CAIRO, ILL, October 27, 1862 - 11.40 A. M.
(Received 4 p. m.)
Major General H. W. HALLECK,
General- in- Chief:
I was astonished at your dispatch. I am obeying orders as fast as the ordinary mans of travel will carry me. My telegraph only means to say, as I could not get conveyeance from Cairo before this morning, I would spend the time in completely winding up my affirs at Corinth instead of lying idle at Cairo. If you desire more, please say what, and it shall be done if possible.
W. S. ROSECRANS,
Major-General.
In return, Halleck sends this reprimand:
WASHINGTON, D. C., October 26, 1862.
Major-General ROSECRANS,
Corinth:
Your telegram of yesterday tothe President has bee sent tothe War Deaprtment. Your conduct in this matter is very reprehensible, and I am directed to say that unless you immediately obey the orders sent to you you will not receive the command.
H. W . HALLECK,
General- in- Chief.
Maj. Gen. William Starke Rosecrans, U.S.A. |
—Vicksburg Campaign Begins: Gen. Ulysses S. Grant has Vicksburg and control of the Mississippi River in view as he begins his campaign to capture the Gibraltar of the Mississippi. Assemblilng his army in Tennessee, he plans to advance overland down through the state of Mississippi and then take Vicksburg from behind, on the landward side, since approaching the city from the river—or finding solid ground close enough land troops on—is theoretically unlikely. But a few miles down the Mississippi Central Railroad, which Grant plans to use as his line of advance, Gen. Sterling Price of the Confederate Army (under the overall command of John C. Pemberton) is assembling a force calculated to stop Grant, at Holly Springs.
—President Lincoln, determined to keep tabs on McClellan’s movements, sends this telegram to the general partly to mollify Little Mac about the horses comment, and to compliment him that he is finally crossing the Potomac into Virginia:
EXECUTIVE MANSION WASHINGTON, October 26, 1862. 11.30am
MAJOR-GENERAL McCLELLAN:
Yours, in reply to mine about horses, received. Of course you know the facts better than I; still two considerations remain: Stuart’s cavalry outmarched ours, having certainly done more marked service on the Peninsula and everywhere since. Secondly, will not a movement of our army be a relief to the cavalry, compelling the enemy to concentrate instead of foraging in squads everywhere? But I am so rejoiced to learn from your despatch to General Halleck that you begin crossing the river this morning.
A. LINCOLN.
—Two Federal gunboats, the USS Clifton and USS Westfield, attack the port of Indianola, Texas, and take possession of the port and town.

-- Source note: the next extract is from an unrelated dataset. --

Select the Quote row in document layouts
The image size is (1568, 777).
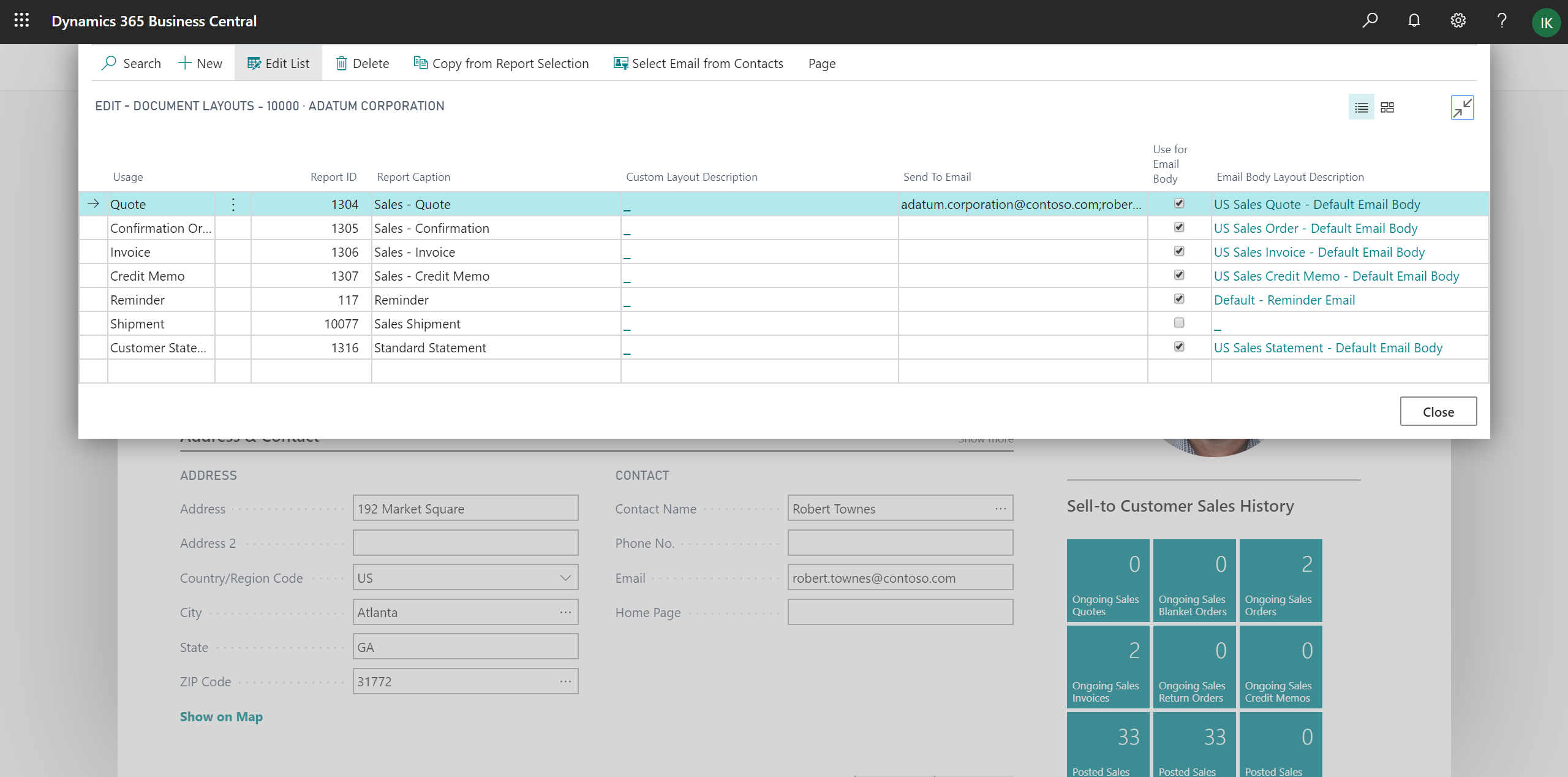(x=128, y=204)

—The CSS Alabama overtakes a schooner, the Crenshaw, from New York, bound to Scotland with a load of flour. The Crenshaw is condemned and burned at sea.
—Laura M. Towne, a Northern woman in the Sea Islands off South Carolina, writes in her diary about the brutal way the Union army is "recruiting" black men for the army:
At church to-day Captain Randolph and Colonel Elwell were present. They came to see the colored men and to recruit, or rather with an eye to recruiting. But there were no able-bodied young men to be seen. They had all taken to the woods at the sight of epaulets, guessing the errand. The seizure and transportation to Pulaski of those men from the village has had a very bad effect. No man likes to be seized and taken from home to unknown parts — specially as they were taught to expect it by their masters; these people hate it, for they think they will surely be sent to Cuba.